Бокшанская относила на Лубянку обязательную копию всех булгаковских рукописей, Калужский – записи разговоров Михаила Афанасьевича дома и в театре; материалы Елены Сергеевны правил сам писатель. Никаких обысков, никаких допросов – не печаль, не воздыхание, а жизнь бесконечная…
Приказ Сталина не трогать Михаила Афанасьевича безусловно был (с 1926 года и до самого смертного часа чекисты напрямую ни разу не побеспокоили писателя) и появился, скорее всего, после телефонного разговора Сталин – Булгаков 18 апреля 1930 года.
Этот разговор стал следствием самоубийства Маяковского, письма Булгакова советскому правительству о своем крайне бедственном положении, просьбы отпустить его за границу и донесения Елены Сергеевны в ГПУ, написанного под диктовку Михаила Афанасьевича.
Сомнительно, чтобы Сталин пообещал Булгакову личную встречу: больше всего кремлевский горец боялся оказаться смешным, а Булгаков был известный шутник и человек непредсказуемый.
Сталин чрезвычайно интересовал Булгакова и не только как явление инфернальное; со Сталиным Пастернак хотел говорить «о жизни, о смерти», Мандельштам описывал воображаемую и желанную встречу с тезкой. И Булгаков думал, что личная встреча развяжет роковые концы и изменит его судьбу мистического писателя.
Но встречи не произошло, ее и не могло быть, Сталин предпочитал видеться с теми, кто был ему по плечу и был ему ясен – Фадеев, Симонов…
Заочно Сталин начисто переиграл Булгакова в истории с пьесой «Батум»: дал дописать, убедиться, что это продукт второй свежести, заочно похвалил и безусловно запретил дурацкую затею.
Булгаков был убит, и поделом – он надумал объехать по кривой изощренного мастера политической интриги, кунктатора и скорпиона.
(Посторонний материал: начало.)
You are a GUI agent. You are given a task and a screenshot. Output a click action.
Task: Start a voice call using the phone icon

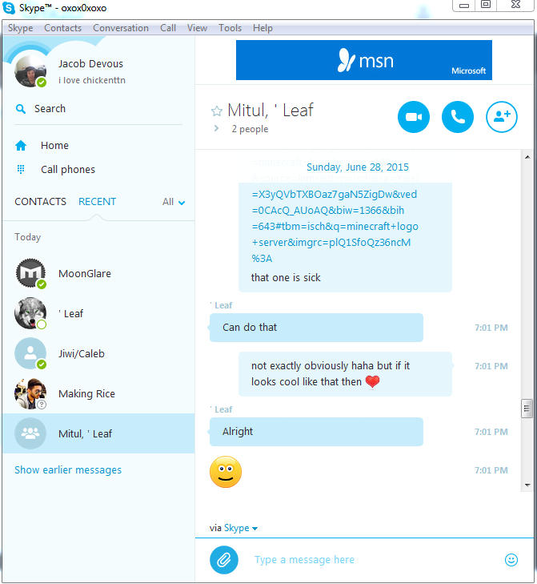[x=457, y=117]
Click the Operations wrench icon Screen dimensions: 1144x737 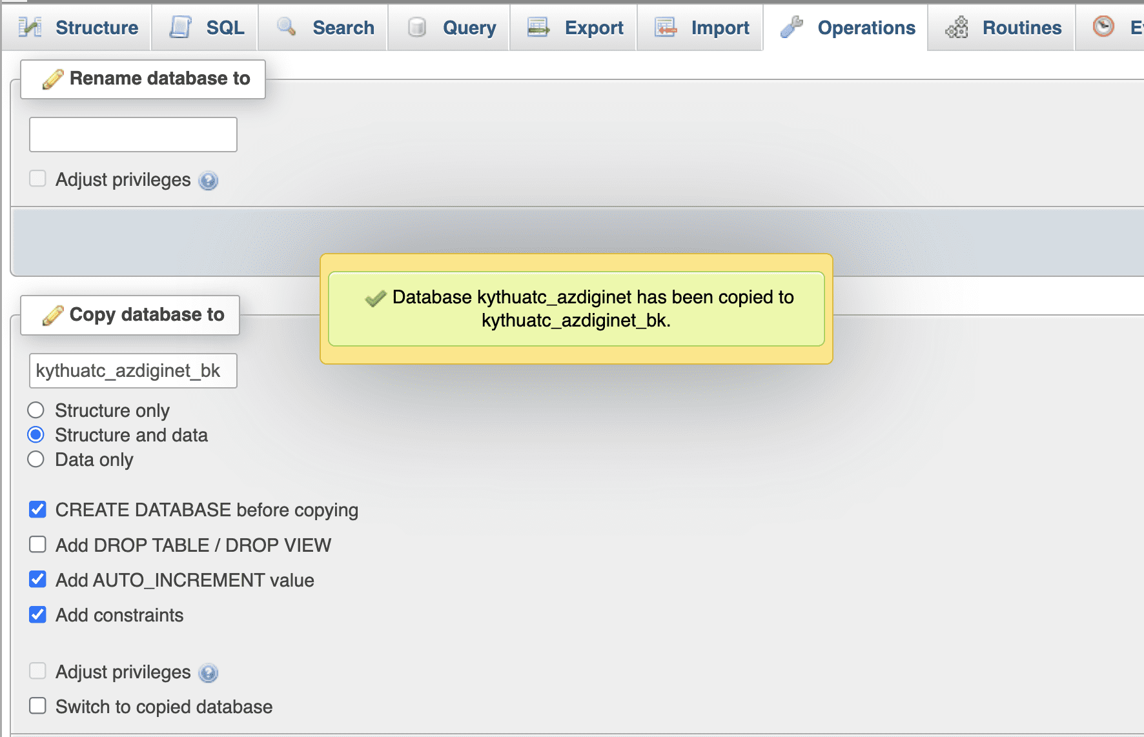(x=792, y=28)

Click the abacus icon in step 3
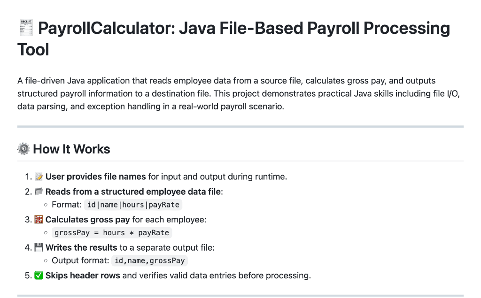click(39, 220)
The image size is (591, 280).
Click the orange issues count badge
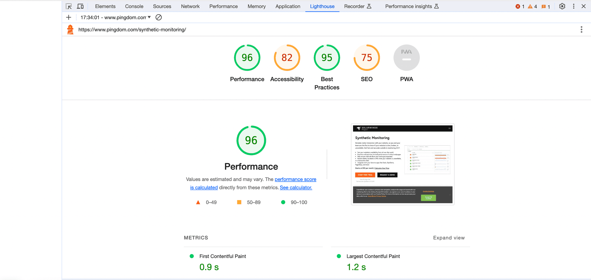545,6
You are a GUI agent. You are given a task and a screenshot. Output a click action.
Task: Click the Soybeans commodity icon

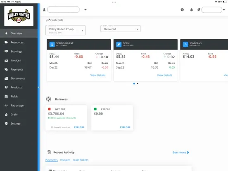(185, 44)
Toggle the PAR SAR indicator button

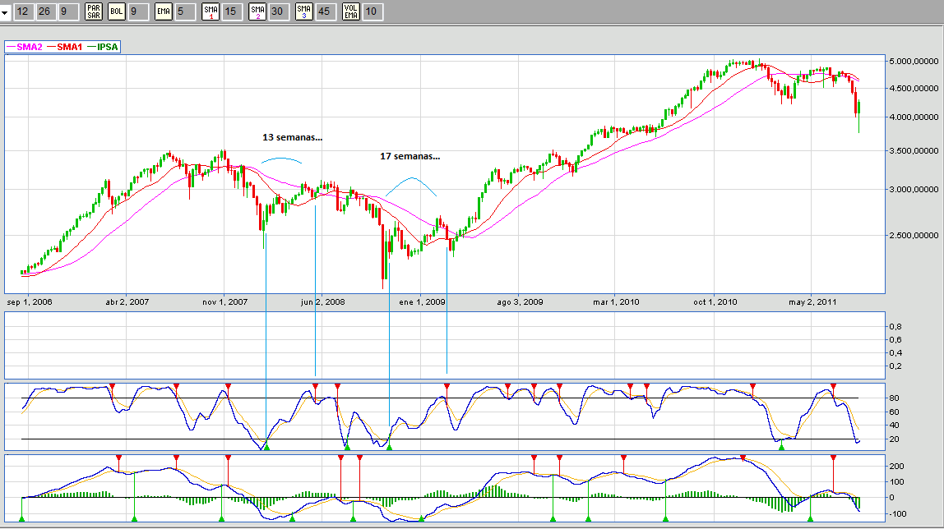pyautogui.click(x=94, y=12)
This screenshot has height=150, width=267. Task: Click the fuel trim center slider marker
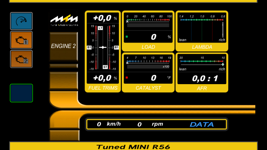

Максиму Горькому, пришедшему к нему просить разрешить к постановке пьесу Николая Эрдмана «Самоубийца», Сталин сказал, что он не против (пьеса не пошла) и добавил: «Эрдман мелко берет. Вот Булгаков! Тот здорово берет. Против шерсти берет! Это мне нравится!»
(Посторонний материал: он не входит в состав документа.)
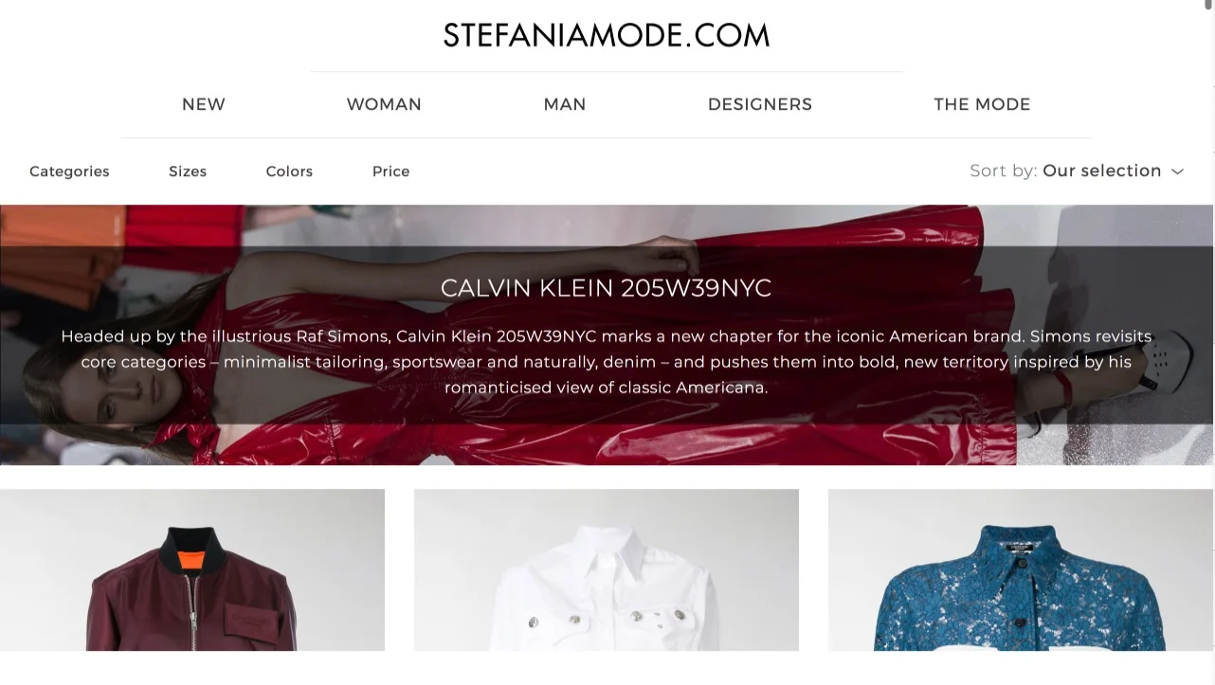The width and height of the screenshot is (1215, 685).
Task: Go to the DESIGNERS section
Action: tap(760, 104)
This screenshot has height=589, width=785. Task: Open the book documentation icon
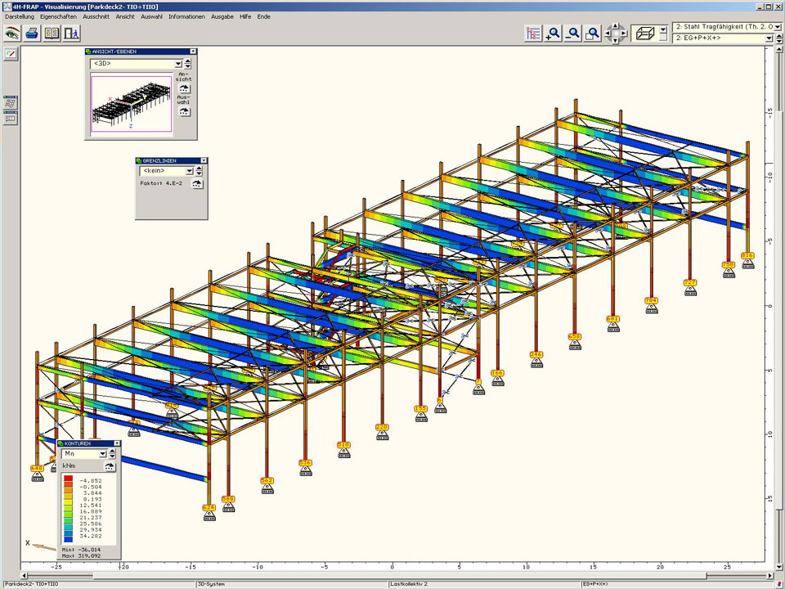coord(52,34)
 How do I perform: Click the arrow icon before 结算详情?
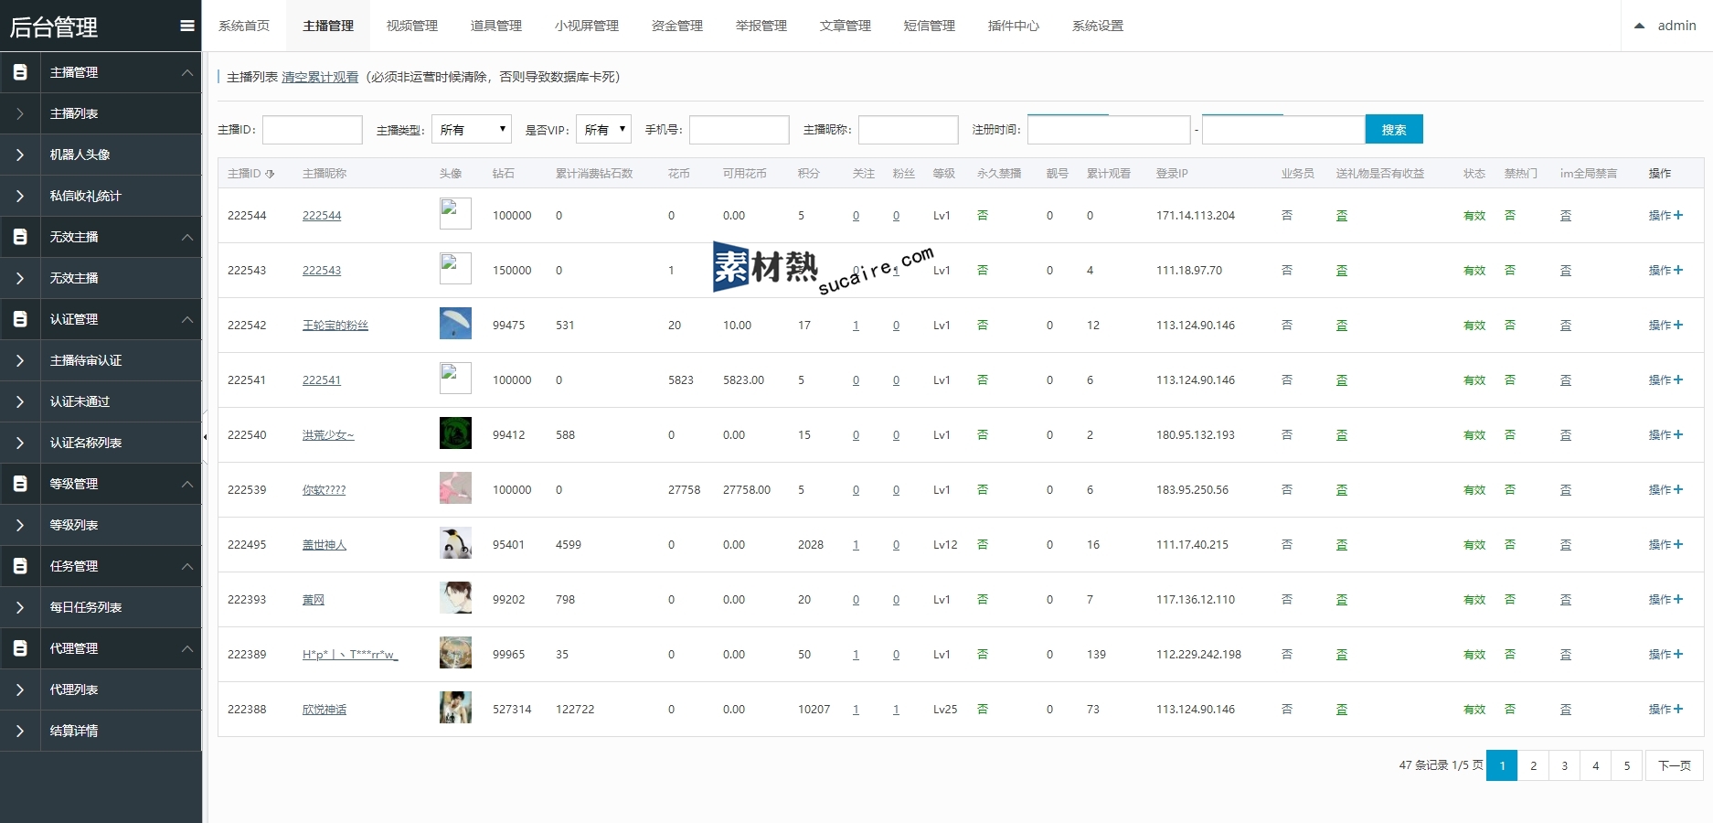(20, 731)
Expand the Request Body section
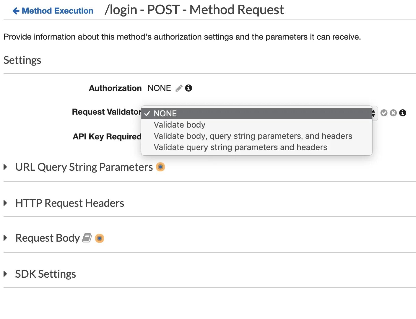The width and height of the screenshot is (416, 319). (x=5, y=238)
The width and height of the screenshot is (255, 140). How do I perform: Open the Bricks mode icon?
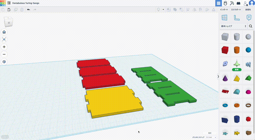click(238, 3)
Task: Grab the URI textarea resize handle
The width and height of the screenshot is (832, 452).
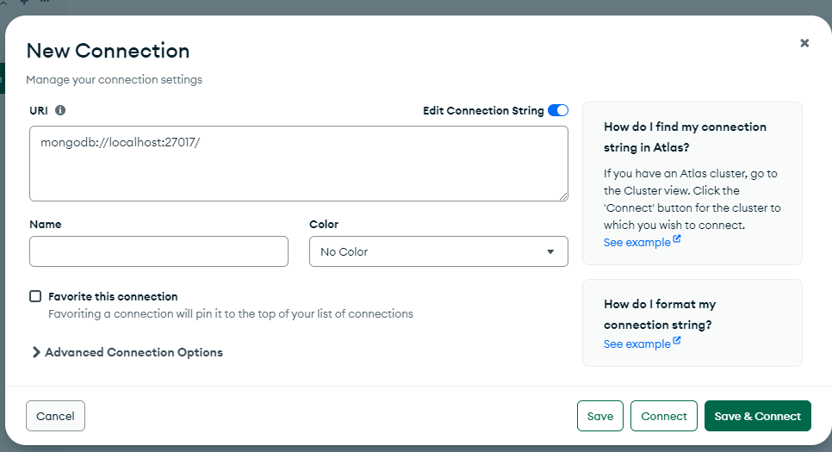Action: pyautogui.click(x=563, y=195)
Булгаков нравился настолько, что с 1926 года Сталин не позволил опубликовать ни строчки, ни в чем ни разу не помог, но не дал погибнуть в кровавой мясорубке 30-х годов.
Хочешь баловаться, называясь Г. П. Уховым – изволь; хочешь изобразить, как власть, лаская, душит художника – валяй, мы даже на сцене дозволим «Кабалу святош», но недолго; надумал писать роман о дьяволе и Понтии Пилате – воспаряй, а мы тебя к ремеслу пристроим: либретто будешь тачать в Большом театре.
Сразу после смерти в квартире Михаила Афанасьевича раздался звонок из Кремля: справлялись, действительно ли умер писатель Булгаков.
Опасались, что он и на сей раз пошутил, устроил розыгрыш?
И возможно, один человек в Кремле, получив подтверждение печального известия, раскурил трубку и сказал: «Ну что же, он заслужил покой».
Безусловно, Михаил Афанасьевич и Елена Сергеевна были созданы друг для друга, они прожили свои недолгие восемь лет в любви и согласии, что, впрочем, не мешало Елене Сергеевне посылать на глазах умирающего Булгакова призывные знаки Фадееву. Надо признать, что в данном случае Елену Сергеевну полностью извиняет то обстоятельство, что у Фадеева был большой черный автомобиль и личный шофер, похожий на грача; обстоятельства, предусмотрительно описанные Булгаковым в «Мастере и Маргарите».
Великие заслуги Елены Сергеевны перед русской литературой неоспоримы: благодаря ей «закатный роман» был дописан, она сохранила его и донесла до читателя любимое детище Булгакова.
Мистический роман породил мистическую ауру из загадок, разгадок, тайн и открытий, домыслов, фантазий и использования каббалы и бинома Ньютона даже там, где ларчик просто открывался.
Михаил Афанасьевич одновременно писал «Мастера и Маргариту» и «Записки покойника» («Театральный роман») и не смог удержаться от отменной шутки.
В «Театральном романе» почти все персонажи, даже самые малозначительные, имеют конкретного прототипа, и у каждого старого мхатовца хранилась заветная тетрадочка, где было написано: «Панин Михаил Александрович – Марков Павел Александрович; Романус Оскар – Израклевский Борис Львович» – и так до курьеров и капельдинеров.
В эмигрантской печати такой же список прототипов (совершенно произвольный) был приложен к «Собачьему сердцу».
И с той же куцей меркой масса читателей и критиков приступила к «Мастеру и Маргарите» и скоро те, кто оказался поумнее, поняли: «нет, мудрено» – как предвидел один предшественник Михаила Афанасьевича.